As he stood there, remembering, not wanting to remember, Alec had a growing sense of unease. Someone was watching him. There had been no one else around when he entered the cemetery. He had seen no other person as he crossed through the graves. But now he was as sure as he was of the dead under his feet that he was not alone. Not wanting to turn, he turned.
The woman was tall and broad-shouldered, dressed in a long gray dress and a gray hood. She stood atop a gentle rise and looked directly, unblinkingly at him.
Alec had a crazy impulse to run. Just turn and run as fast as he could the hell out of that graveyard, through the iron gates, all the way back to town and out of town, never to return.
He fought down the urge and stood his ground as the woman came toward him. He couldn't see her feet beneath the flowing gray dress, and she seemed to float over the graves as she approached. For a moment Alec thought she was going to collide with him, but the woman stopped when their faces were just inches apart.
Her skin seemed unnaturally smooth, the flesh tinted pink, the blue eyes clear and sharp. It was a much younger face than was suggested by the strands of white hair that straggled from beneath the hood.
After what seemed like an agonizingly long silence, the woman spoke. "You're back," she said. Her voice was low-pitched and cultured.
"W-what?"
"You've come back. All three of you."
Jesus God, no, haven't I had enough of this?
The woman put out a hand. Her movement was surprisingly swift; before Alec could get out of the way her fingers had clamped onto his upper arm. The strength of her grip was astonishing.
"Excuse me," Alec said, trying to pry loose the grasping fingers. "I think you've made a mistake."
"I made no mistake." The woman's voice took on an uneven quality.

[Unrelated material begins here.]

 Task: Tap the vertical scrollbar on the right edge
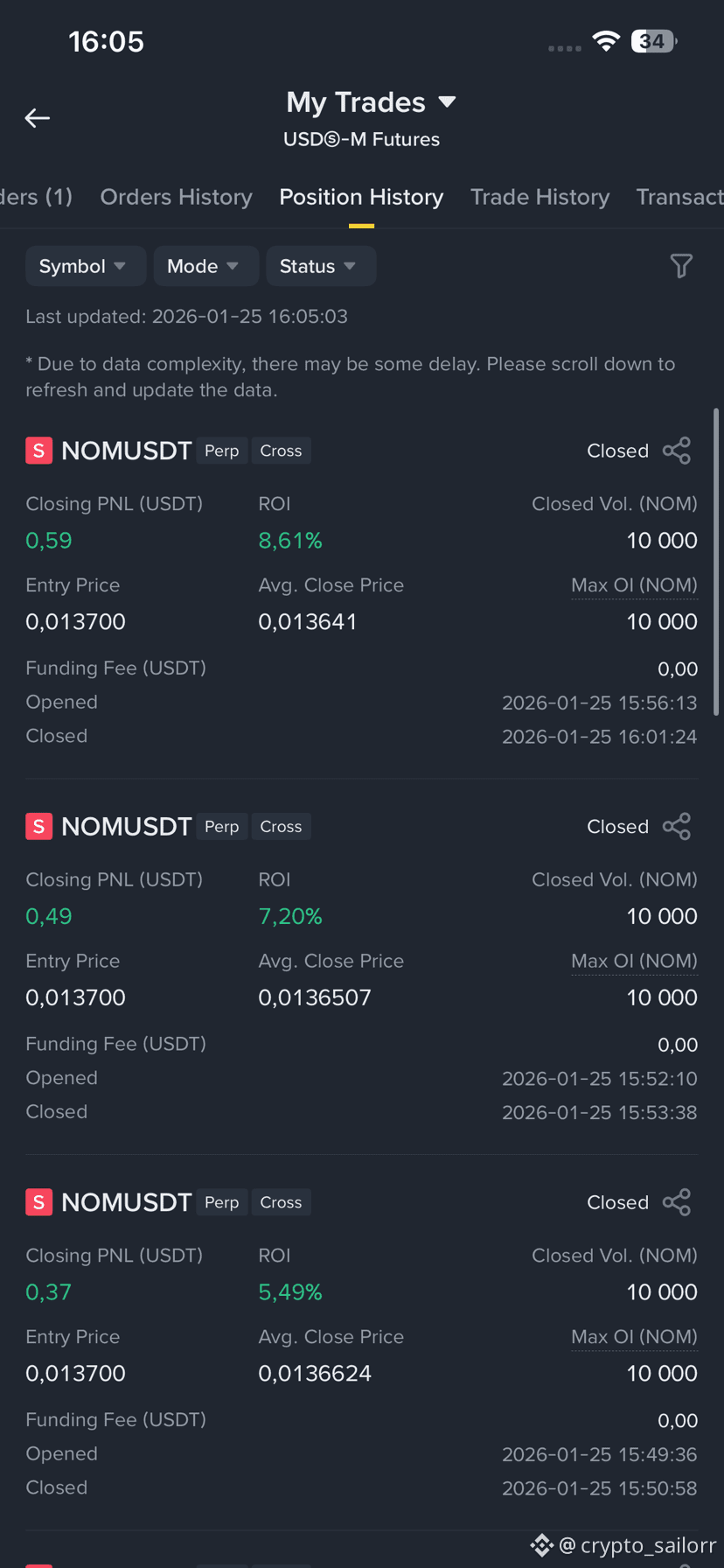(x=717, y=561)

For the first time Alec noticed that the blue eyes were a shade too bright. "My son made the mistake. Twenty years ago. My son trusted you."
Alec could only shake his head dumbly.
"Did you come back to see him now?"
Alec pulled harder at the gripping fingers. He could not dislodge even one.
"I'll show him to you," the woman said, her voice now moving rapidly up and down the scale.
Before he could protest further, the woman was pulling him across the graves, her fingers digging painfully into his biceps. Alec looked around frantically for help, but the two of them were alone in the cemetery. He had no choice but to let himself be pulled along, striving to keep his balance as the woman swept back up the rise toward the spot where she had been standing.
They came to a stop before a pink marble headstone.
"There!" said the woman. She leveled a bony forefinger at the stone, keeping her iron grip on Alec with the other hand.
Squirming around in her grasp, he read:
Frazier David Nunley
1952-1966
Beloved Son
Taken Too Soon
"There he is," the woman continued. "There is my son, where you and your friends put him."
Alec pulled at the hand that was squeezing his arm to numbness. "Mrs. Nunley... please..."
Abruptly she released him. Alec staggered back a step before he caught himself.
"It's wrong," the woman said, madness now twisting her face. "My son is dead, and you are alive. You should have to pay for that."
She rose to her full height and seemed to Alec to tower over him. He had a terrible moment when he thought she was about to draw a hatchet or something from the folds of her dress and split his skull. Then as suddenly as she had appeared, Orva Nunley turned and drifted away from him over the graves.
Alec rubbed his aching arm and hurried toward the gate. To the north, thunder grumbled.
* * *
Suspended over the bordering row of cypress trees, the Floater observed the scene.
Don't worry, Mother. He will pay. They will all pay.